Records from a data collection>

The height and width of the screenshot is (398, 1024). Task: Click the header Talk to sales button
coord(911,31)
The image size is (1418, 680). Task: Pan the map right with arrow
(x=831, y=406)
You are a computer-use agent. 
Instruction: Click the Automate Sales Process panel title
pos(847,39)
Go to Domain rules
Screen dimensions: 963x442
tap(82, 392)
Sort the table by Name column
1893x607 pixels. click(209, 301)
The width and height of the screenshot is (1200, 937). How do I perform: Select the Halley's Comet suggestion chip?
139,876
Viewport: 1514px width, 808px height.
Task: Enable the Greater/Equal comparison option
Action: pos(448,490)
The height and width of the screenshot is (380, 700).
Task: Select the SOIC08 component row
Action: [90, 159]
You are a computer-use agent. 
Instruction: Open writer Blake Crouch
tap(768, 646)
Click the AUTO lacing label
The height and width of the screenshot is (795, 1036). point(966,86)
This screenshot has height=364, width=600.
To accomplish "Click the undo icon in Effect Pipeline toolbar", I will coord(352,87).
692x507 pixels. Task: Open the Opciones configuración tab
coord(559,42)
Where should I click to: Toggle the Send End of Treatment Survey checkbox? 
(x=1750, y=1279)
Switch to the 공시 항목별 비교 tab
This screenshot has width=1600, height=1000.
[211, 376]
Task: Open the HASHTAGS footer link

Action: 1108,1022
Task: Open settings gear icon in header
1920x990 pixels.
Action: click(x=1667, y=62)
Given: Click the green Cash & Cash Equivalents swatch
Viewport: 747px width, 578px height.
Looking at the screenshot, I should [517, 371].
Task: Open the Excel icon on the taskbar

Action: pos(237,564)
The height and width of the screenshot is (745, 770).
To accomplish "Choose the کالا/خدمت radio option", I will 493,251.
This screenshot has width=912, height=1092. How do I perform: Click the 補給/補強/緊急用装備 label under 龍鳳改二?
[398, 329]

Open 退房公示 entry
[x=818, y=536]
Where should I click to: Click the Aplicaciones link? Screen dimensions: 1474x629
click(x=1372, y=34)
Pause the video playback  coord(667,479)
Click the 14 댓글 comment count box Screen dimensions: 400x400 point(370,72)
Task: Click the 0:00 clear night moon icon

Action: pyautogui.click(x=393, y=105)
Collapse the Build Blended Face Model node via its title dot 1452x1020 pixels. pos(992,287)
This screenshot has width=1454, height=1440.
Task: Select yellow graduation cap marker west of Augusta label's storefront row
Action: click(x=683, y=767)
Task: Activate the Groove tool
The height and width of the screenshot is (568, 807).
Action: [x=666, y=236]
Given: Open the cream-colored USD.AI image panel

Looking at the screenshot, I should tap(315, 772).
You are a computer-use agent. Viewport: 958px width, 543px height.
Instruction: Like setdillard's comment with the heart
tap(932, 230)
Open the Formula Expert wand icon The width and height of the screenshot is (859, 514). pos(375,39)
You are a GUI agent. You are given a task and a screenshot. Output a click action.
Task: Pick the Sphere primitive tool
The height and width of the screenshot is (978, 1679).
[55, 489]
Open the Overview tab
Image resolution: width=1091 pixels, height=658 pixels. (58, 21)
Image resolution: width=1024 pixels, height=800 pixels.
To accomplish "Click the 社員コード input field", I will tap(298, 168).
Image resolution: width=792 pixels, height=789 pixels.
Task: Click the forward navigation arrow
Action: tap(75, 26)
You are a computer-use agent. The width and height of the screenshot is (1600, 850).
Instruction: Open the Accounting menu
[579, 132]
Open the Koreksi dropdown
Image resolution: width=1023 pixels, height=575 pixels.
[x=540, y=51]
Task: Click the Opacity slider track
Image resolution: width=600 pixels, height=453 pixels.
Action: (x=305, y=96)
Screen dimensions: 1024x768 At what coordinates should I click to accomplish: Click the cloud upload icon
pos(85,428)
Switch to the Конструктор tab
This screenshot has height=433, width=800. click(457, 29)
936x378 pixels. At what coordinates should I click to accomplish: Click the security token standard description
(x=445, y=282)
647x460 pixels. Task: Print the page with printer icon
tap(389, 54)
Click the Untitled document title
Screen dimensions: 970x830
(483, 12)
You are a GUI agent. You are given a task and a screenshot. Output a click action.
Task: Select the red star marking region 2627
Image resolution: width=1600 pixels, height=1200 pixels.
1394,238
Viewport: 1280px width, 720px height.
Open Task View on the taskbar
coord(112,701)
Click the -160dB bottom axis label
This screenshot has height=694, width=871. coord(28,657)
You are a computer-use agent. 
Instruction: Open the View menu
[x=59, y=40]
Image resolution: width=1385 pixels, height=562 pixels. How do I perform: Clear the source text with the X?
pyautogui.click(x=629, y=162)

PROBLEM REQUIREMENTS> Retype the data in full, exactly.

OUTPUT BELOW>
The height and width of the screenshot is (398, 1024). Task: Click the header Talk to sales button
coord(911,31)
The image size is (1418, 680). Task: Pan the map right with arrow
(x=831, y=406)
You are a computer-use agent. 
Instruction: Click the Automate Sales Process panel title
pos(847,39)
Go to Domain rules
Screen dimensions: 963x442
tap(82, 392)
Sort the table by Name column
1893x607 pixels. click(209, 301)
The width and height of the screenshot is (1200, 937). How do I perform: Select the Halley's Comet suggestion chip?
139,876
Viewport: 1514px width, 808px height.
Task: Enable the Greater/Equal comparison option
Action: pos(448,490)
The height and width of the screenshot is (380, 700).
Task: Select the SOIC08 component row
Action: [90, 159]
You are a computer-use agent. 
Instruction: Open writer Blake Crouch
tap(768, 646)
Click the AUTO lacing label
The height and width of the screenshot is (795, 1036). point(966,86)
This screenshot has height=364, width=600.
To accomplish "Click the undo icon in Effect Pipeline toolbar", I will coord(352,87).
692x507 pixels. Task: Open the Opciones configuración tab
coord(559,42)
Where should I click to: Toggle the Send End of Treatment Survey checkbox? 
(x=1750, y=1279)
Switch to the 공시 항목별 비교 tab
This screenshot has width=1600, height=1000.
[211, 376]
Task: Open the HASHTAGS footer link

Action: 1108,1022
Task: Open settings gear icon in header
1920x990 pixels.
Action: click(x=1667, y=62)
Given: Click the green Cash & Cash Equivalents swatch
Viewport: 747px width, 578px height.
Looking at the screenshot, I should [517, 371].
Task: Open the Excel icon on the taskbar

Action: pos(237,564)
The height and width of the screenshot is (745, 770).
To accomplish "Choose the کالا/خدمت radio option", I will 493,251.
This screenshot has width=912, height=1092. How do I perform: Click the 補給/補強/緊急用装備 label under 龍鳳改二?
[398, 329]

Open 退房公示 entry
[x=818, y=536]
Where should I click to: Click the Aplicaciones link? Screen dimensions: 1474x629
click(x=1372, y=34)
Pause the video playback  coord(667,479)
Click the 14 댓글 comment count box Screen dimensions: 400x400 point(370,72)
Task: Click the 0:00 clear night moon icon

Action: pyautogui.click(x=393, y=105)
Collapse the Build Blended Face Model node via its title dot 1452x1020 pixels. pos(992,287)
This screenshot has width=1454, height=1440.
Task: Select yellow graduation cap marker west of Augusta label's storefront row
Action: click(x=683, y=767)
Task: Activate the Groove tool
The height and width of the screenshot is (568, 807).
Action: [x=666, y=236]
Given: Open the cream-colored USD.AI image panel

Looking at the screenshot, I should tap(315, 772).
You are a computer-use agent. Viewport: 958px width, 543px height.
Instruction: Like setdillard's comment with the heart
tap(932, 230)
Open the Formula Expert wand icon The width and height of the screenshot is (859, 514). pos(375,39)
You are a GUI agent. You are given a task and a screenshot. Output a click action.
Task: Pick the Sphere primitive tool
The height and width of the screenshot is (978, 1679).
[55, 489]
Open the Overview tab
Image resolution: width=1091 pixels, height=658 pixels. (58, 21)
Image resolution: width=1024 pixels, height=800 pixels.
To accomplish "Click the 社員コード input field", I will tap(298, 168).
Image resolution: width=792 pixels, height=789 pixels.
Task: Click the forward navigation arrow
Action: tap(75, 26)
You are a computer-use agent. The width and height of the screenshot is (1600, 850).
Instruction: Open the Accounting menu
[579, 132]
Open the Koreksi dropdown
Image resolution: width=1023 pixels, height=575 pixels.
[x=540, y=51]
Task: Click the Opacity slider track
Image resolution: width=600 pixels, height=453 pixels.
Action: (x=305, y=96)
Screen dimensions: 1024x768 At what coordinates should I click to accomplish: Click the cloud upload icon
pos(85,428)
Switch to the Конструктор tab
This screenshot has height=433, width=800. click(457, 29)
936x378 pixels. At what coordinates should I click to accomplish: Click the security token standard description
(x=445, y=282)
647x460 pixels. Task: Print the page with printer icon
tap(389, 54)
Click the Untitled document title
Screen dimensions: 970x830
(483, 12)
You are a GUI agent. You are given a task and a screenshot. Output a click action.
Task: Select the red star marking region 2627
Image resolution: width=1600 pixels, height=1200 pixels.
1394,238
Viewport: 1280px width, 720px height.
Open Task View on the taskbar
coord(112,701)
Click the -160dB bottom axis label
This screenshot has height=694, width=871. coord(28,657)
You are a computer-use agent. 
Instruction: Open the View menu
[x=59, y=40]
Image resolution: width=1385 pixels, height=562 pixels. How do I perform: Clear the source text with the X?
pyautogui.click(x=629, y=162)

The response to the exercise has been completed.